Figure 2Plaque size and morphology in mammalian porcine kidney (PS) cells during serial passaging of tick-borne encephalitis virus variants in PS and IRE/CTVM19 tick cells. (A) Plaque size of the parental strain 0P. (B) Difference in plaque size between 30 PS (left) and 30 IRE (right). (C) Difference in plaque size between 40 PS (left) and 40 IRE (right). (D) Plaque samples of LT IRE after continuous propagation for a month in the IRE/CTVM19 cell line. Well diameter captured in the photographs is 16 mm.
Figure 3Survival curve of CD1 mice after subcutaneous inoculation with 100 PFU of parental TBEV strain 0 P (dark line with diamonds) or virus variants 40 IRE (light line with circles), 40 PS (dark line with triangles), and LT IRE (light line with squares). Mice infected with 40 PS had significantly prolonged median survival times and lower mortality rates when compared to other viral strains. Statistical significance was tested using Fisher’s Least Significant Difference (LSD) post hoc test (* p < 0.05).
Genetic differences between the parental tick-borne encephalitis virus (0 P) and individual new variants (40 PS, 40 IRE, and LT IRE) based on a comparison of full genome sequences. (UTR stands for “untranslated regions”)
| Genome Region | Nucleotide Substitution | Amino Acid Substitution | ||
|---|---|---|---|---|
| Substitution | TBEV Variant | Substitution | TBEV Variant | |
| 5′ UTR | G (52) → A | 40 IRE | ||
| Protein C | A (315) → G | 40 IRE | ||
| Protein prM | C (101) → T | 40 IRE | Thr (34) → Ile | 40 IRE |
| Protein E | A (913) → G | 40 PS | Thr (305) → Ala | 40 PS |
| C (1078) → T | 40 PS | Pro (360) → Ser | 40 PS | |
| A (1411) → T | LT IRE | Met (471) →Leu | LT IRE | |
| Protein NS1 | G (169) → A | 40 IRE | Val (57) → Ile | 40 IRE |
| G (237) → A | 40 PS | |||
| Protein NS2A | T (605) → C | 40 PS | Val (202) → Ala | 40 PS |
| Protein NS2B | G (97) → A | 40 IRE | Val (33) → Met | 40 IRE |
| Protein NS3 | T (978) → C | 40 PS, 40 IRE | ||
| A (1314) → G | LT IRE | |||
| Protein NS4B | C (240) → T | 40 PS | ||
| G (253) → T | 40 IRE | Ala (85) → Ser | 40 IRE | |
| T (262) → A | 40 PS | Phe (88) → Ile | 40 PS | |
| Protein NS5 | G (333) → A | 40 PS, 40 IRE | ||
| A (529) → C | LT IRE | Thr (177) → Pro | LT IRE | |
| C (2332) → T | 40 PS | Leu (778) → Phe | 40 PS | |
| A (2588) → G | 40 PS | Asn (863) → Ser | 40 PS | |
| 3′ UTR | T (282) → C | 40 PS, 40 IRE | ||
Figure 4Locations of amino acid substitutions in the TBEV variant 40 PS mapped on the three-dimensional structure of flavivirus E protein (PDB: 1SVB).
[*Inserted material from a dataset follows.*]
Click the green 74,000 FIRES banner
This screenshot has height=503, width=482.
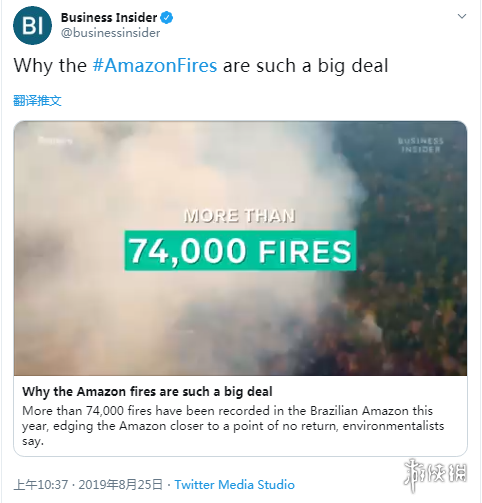(x=240, y=251)
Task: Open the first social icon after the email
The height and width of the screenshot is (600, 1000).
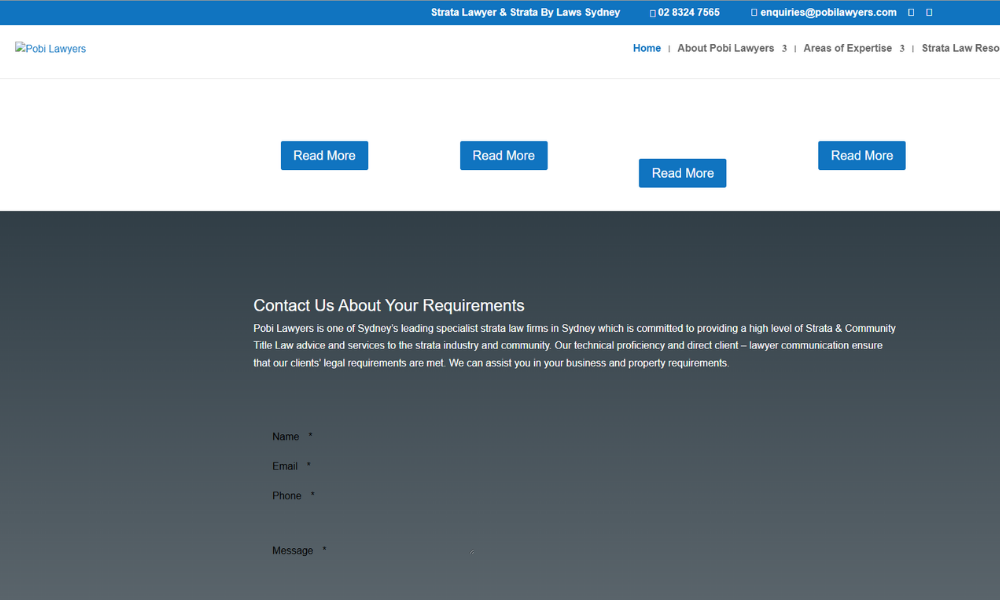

Domain I—red, domain II—yellow, domain III—green, fusion loop—violet.
Figure 5Comparison of partial nucleotide sequences of (A) 5’UTR, (B) C protein, and (C) E protein among clones derived from parental tick-borne encephalitis virus (0 P) and virus variants 40 PS, 40 IRE, and LT IRE. Numbers in parentheses represent the frequency of a particular substitution among the sequenced clones. Dots represent conserved nucleotides, letters indicate substitutions.